--- START Dataset entries ---
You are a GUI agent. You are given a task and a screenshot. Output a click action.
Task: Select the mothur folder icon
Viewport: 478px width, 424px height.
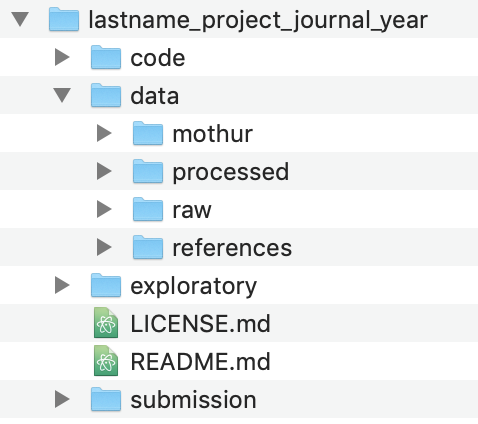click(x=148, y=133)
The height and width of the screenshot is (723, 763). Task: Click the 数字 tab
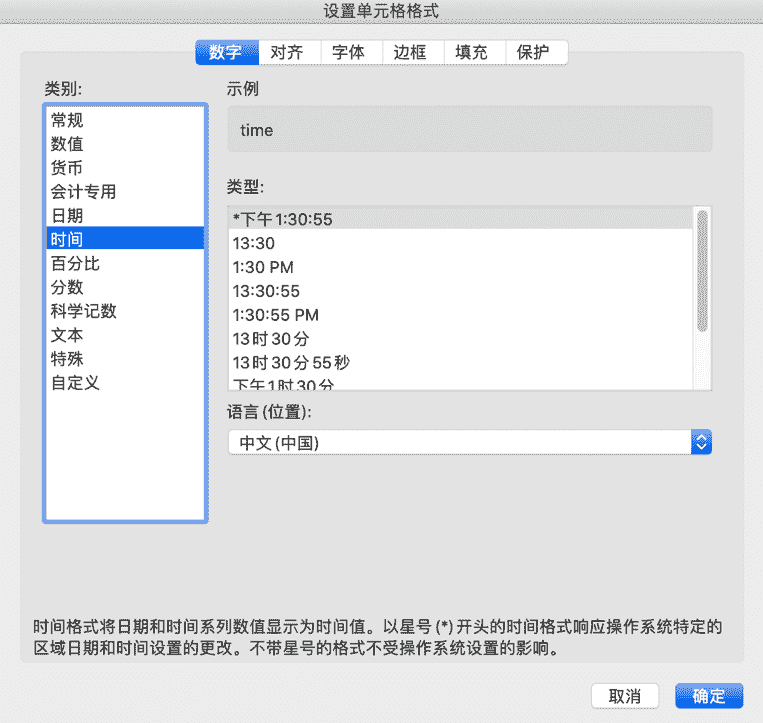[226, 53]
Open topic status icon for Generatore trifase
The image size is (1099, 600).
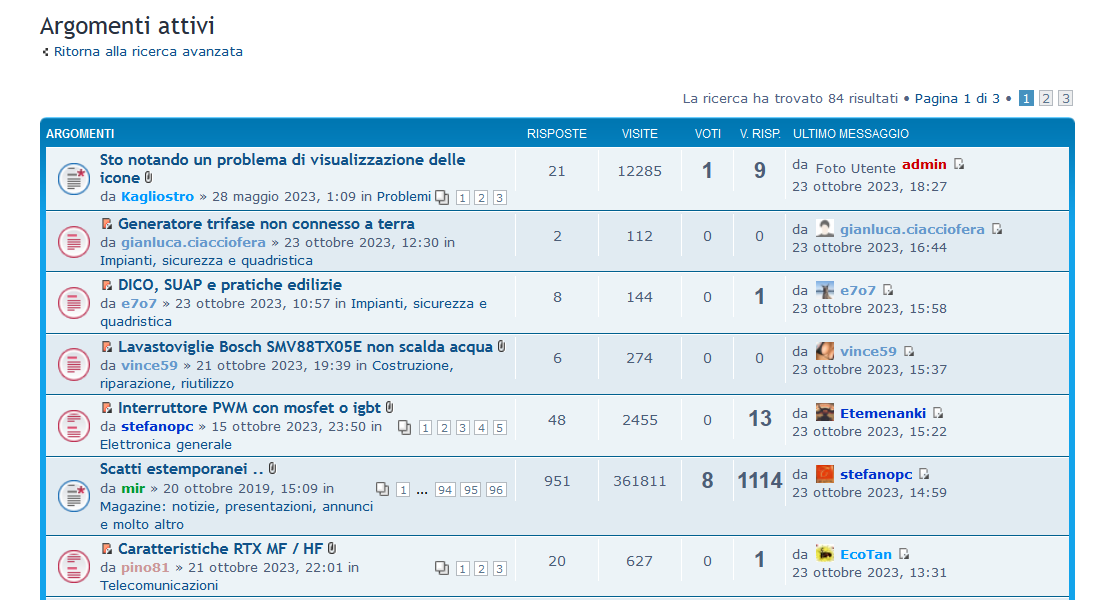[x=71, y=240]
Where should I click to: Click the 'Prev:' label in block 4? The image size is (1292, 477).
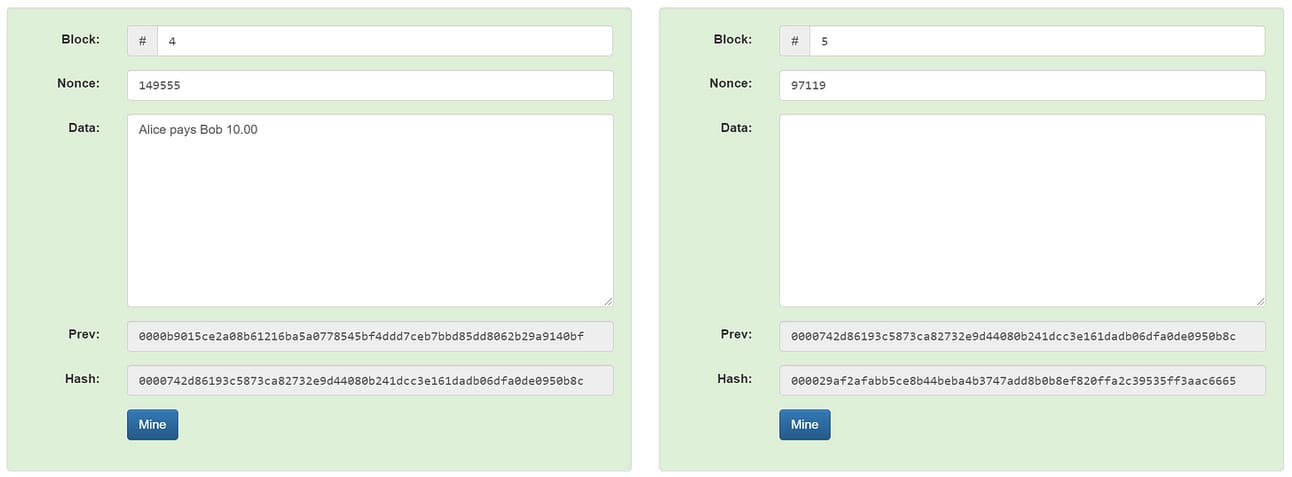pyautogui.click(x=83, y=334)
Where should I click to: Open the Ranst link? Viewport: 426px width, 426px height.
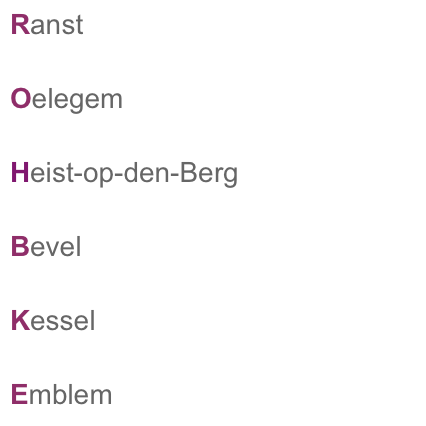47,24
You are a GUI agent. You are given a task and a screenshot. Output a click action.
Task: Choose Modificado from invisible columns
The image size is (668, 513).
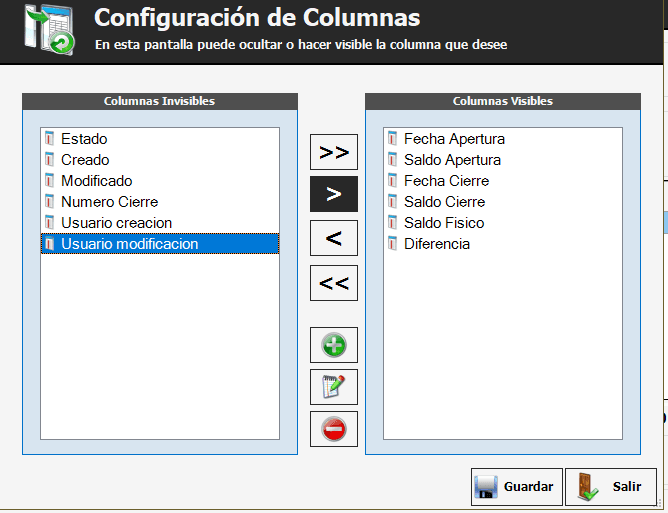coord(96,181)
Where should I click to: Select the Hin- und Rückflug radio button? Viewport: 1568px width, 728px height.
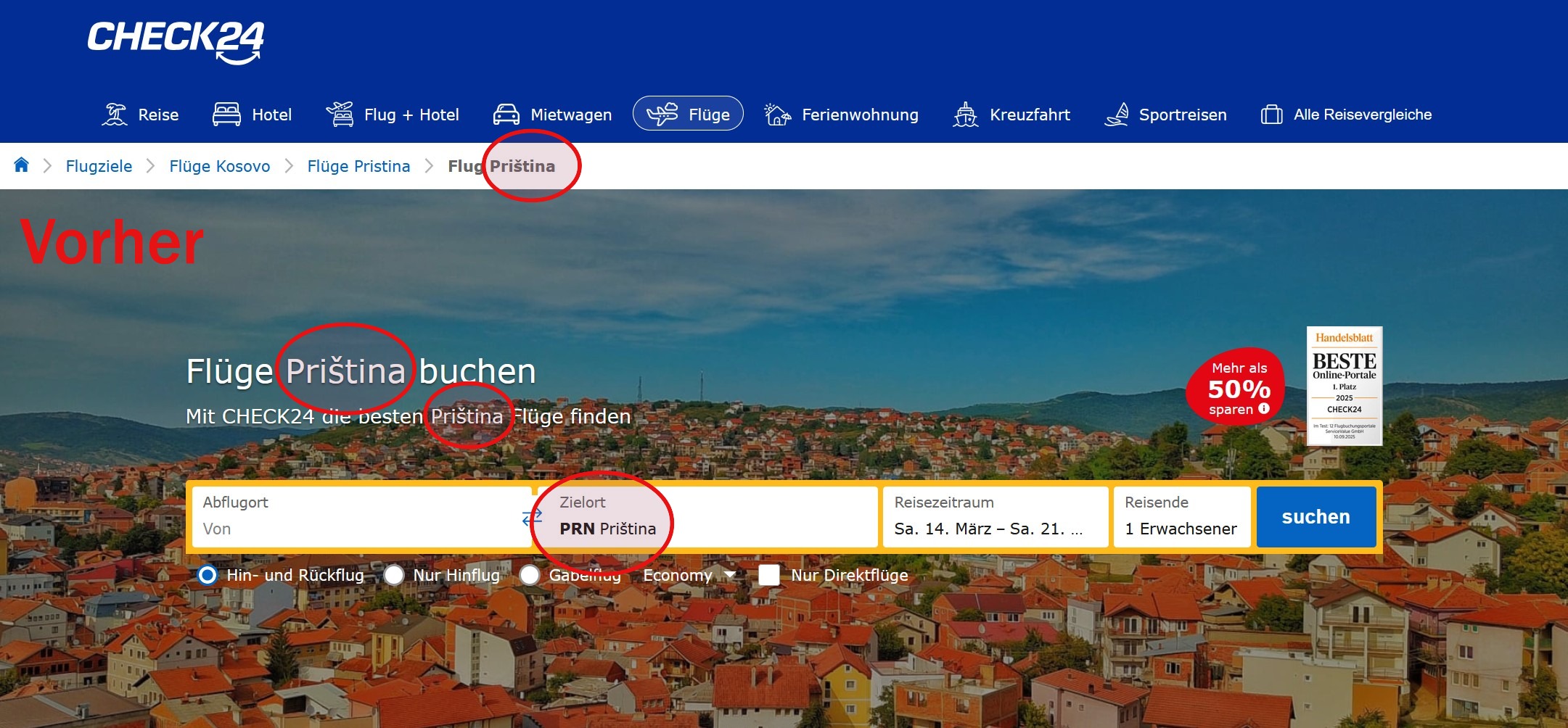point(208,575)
--- END Dataset entries ---
What you are asked to do: Reproduce the material starting at its first line and ending at the line containing "[x=71, y=240]", with both ends included. Shift every coordinate in the answers up by 80 and leave out the pictures.

Expected output:
You are a GUI agent. You are given a task and a screenshot. Output a click action.
Task: Select the mothur folder icon
Viewport: 478px width, 424px height.
click(x=228, y=213)
The height and width of the screenshot is (723, 763). Task: Click the 数字 tab
[306, 133]
Open topic status icon for Generatore trifase
The image size is (1099, 600).
[x=151, y=320]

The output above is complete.